▸ **VEREISTEN OPDRACHT**:
Leg aan de hand van het arrestfragment hieronder uit waarom het hof het onder nummer 1 genoemde inbeslaggenomen voorwerp aan het verkeer onttrekt. Gebruik één tot drie zinnen.

Het hof heeft daarbij in het bijzonder het volgende in beschouwing genomen.
De verdachte heeft zich schuldig gemaakt aan de invoer van een aanzienlijke hoeveelheid cocaïne, welke hoeveelheid geschikt was voor verdere verspreiding en handel. Cocaïne is een voor de gezondheid van personen zeer schadelijke stof. Het gebruik ervan is ook bezwarend voor de samenleving onder andere vanwege de daarmee gepaard gaande door verslaafden gepleegde criminaliteit.
Het hof heeft rekening gehouden met het de verdachte betreffende uittreksel uit het Justitieel Documentatieregister van 8 maart 2002, waaruit blijkt dat verdachte niet eerder is veroordeeld.
Voorts heeft het hof kennis genomen van de inhoud van het over verdachte uitgebrachte reclasseringsrapport van de Reclassering Nederland d.d. 12 april 2002.
Op grond van het bovenstaande acht het hof een onvoorwaardelijke gevangenisstraf, zoals ook door de rechtbank in eerste aanleg is opgelegd, passend en geboden.
Inbeslaggenomen voorwerpen
Het op de lijst met inbeslaggenomen voorwerpen, die als bijlage 2 aan dit arrest is gehecht, onder het nummer 1 genoemde voorwerp dient onttrokken te worden aan het verkeer en is daarvoor ook vatbaar, aangezien met betrekking tot dit voorwerp het feit is begaan, terwijl het van zodanige aard is dat het ongecontroleerde bezit daarvan in strijd is met de wet.

▸ **GETOONDE GEGEVENS**:

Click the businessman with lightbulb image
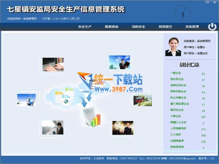219x164 pixels. (123, 128)
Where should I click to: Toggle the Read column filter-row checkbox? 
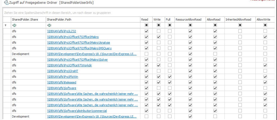147,25
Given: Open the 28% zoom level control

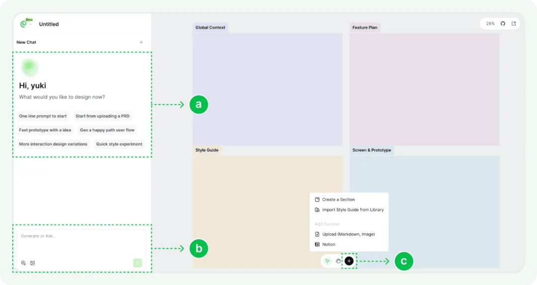Looking at the screenshot, I should pos(490,24).
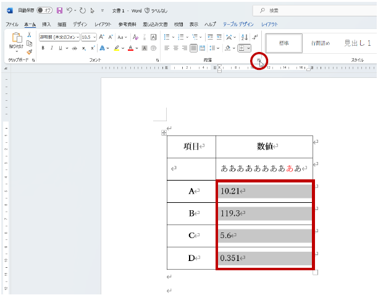Click the bullet list icon
The height and width of the screenshot is (295, 378).
[x=167, y=37]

▸ **SCHRIFTELIJK ANTWOORD**:
Het hof onttrekt het voorwerp aan het verkeer omdat met betrekking tot dit voorwerp het feit is begaan. Bovendien is het van zodanige aard dat het ongecontroleerde bezit ervan in strijd is met de wet.